Adding a secondary driver is easy. Simply call your insurance professional and provide them with the details of the new driver. They will usually ask for the following information:
- Address if they don’t live in your home
- Date of birth
- Driver’s license number
- How often they will drive the vehicle
- Any tickets they have received in the past three years or accidents the driver has experienced in the past decade
There may be a cost to adding a secondary driver to your policy. Statistically, the more a vehicle is driven, the more likely it will be involved in an accident. However, there is not always an extra charge for adding a secondary driver. If their driving record is equal to or better than the primary driver’s, there will be no additional charge.
If and how much an additional driver will increase your premium depends on a number of things, including:
- Age (younger drivers pay more than older drivers)
- Experience of the driver (new drivers pay more than those with experience)
- Driving record (traffic tickets will increase the cost)
- Accidents (accidents will also increase the premium charged)
There are huge downsides if you don’t add a regular driver of your vehicle as a secondary driver. If the driver has an accident and the claims investigation reveals that they were a regular driver of your car, the insurance company can refuse to pay the claim, citing insurance fraud. They may also argue that there was a material change in risk from the one they agreed to insure.
Your insurance company may still agree to pay all or portions of the claim. But depending on the circumstances of the claim and how recent the secondary individual started driving your vehicle, your insurer could cancel your insurance, making it much more challenging to purchase a new policy at a reasonable price.

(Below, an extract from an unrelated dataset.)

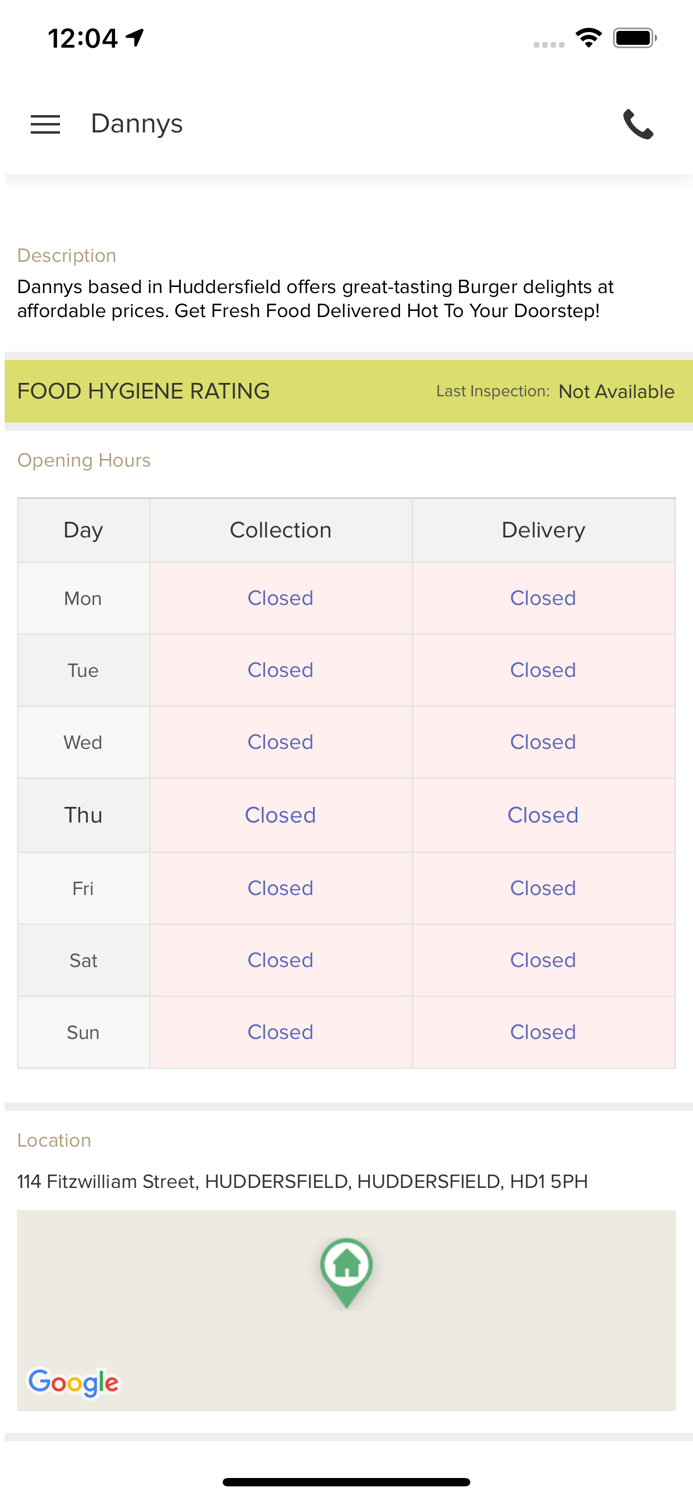Tap the green home map pin
Viewport: 693px width, 1500px height.
346,1268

The long and the short of it is that if you have any concerns about whether an occasional driver of your vehicle should be added as an additional driver, speak to an insurance professional and take their advice.

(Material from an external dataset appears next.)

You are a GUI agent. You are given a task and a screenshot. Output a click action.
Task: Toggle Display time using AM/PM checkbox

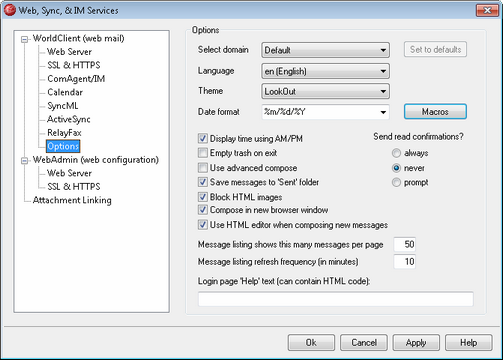coord(203,138)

Can someone drive my car if they are not on my insurance policy?
Every vehicle owner is free to lend their vehicle to anyone they wish, understanding that someone who is deemed a secondary driver should be added to their insurance policy.
Your insurance policy covers the car and any legally licensed individual driving it, including the occasional friend, relative, co-worker or neighbour. In the event of an accident, they will receive the full coverage offered by your car insurance policy.
Be forewarned that there are rules regarding business use of the vehicle and its use as part of the gig economy, such as ride-sharing, food delivery services and other pursuits that require using your vehicle. There are insurance solutions for these activities, but before you start working for one of the services, it’s important that you speak to your insurance provider.
According to the secondary driver insurance rules in Ontario, what happens when a driver has an accident?
If someone listed as a secondary driver on your policy experiences a *covered accident, they will be fully protected by every aspect of your insurance policy, including the mandatory coverages such as accident benefits, third-party liability, direct compensation – property damage and uninsured auto coverage. They will also be protected by any optional coverages you may have added to your policy such as collision coverage and comprehensive insurance.
*It’s important to remember that motorists breaking the law, like driving without a valid licence or while impaired by drugs or alcohol, risk insurers denying an accident claim and your insurance company cancelling your policy.
In the event of an accident, your policy deductibles and limits will apply to the claim, and any payment will be made to the named insured listed on the policy.
It is important to understand that any accident or claim made while the vehicle is being driven by an occasional driver or additional named insured may affect your insurance policy’s premium, including the loss of any claims free discounts or credits.
While every vehicle owner in Ontario has the right to lend their vehicle to anyone they wish, it’s crucial that regular drivers of the vehicle be added as a secondary driver to your insurance policy. When in doubt, speak to an insurance professional.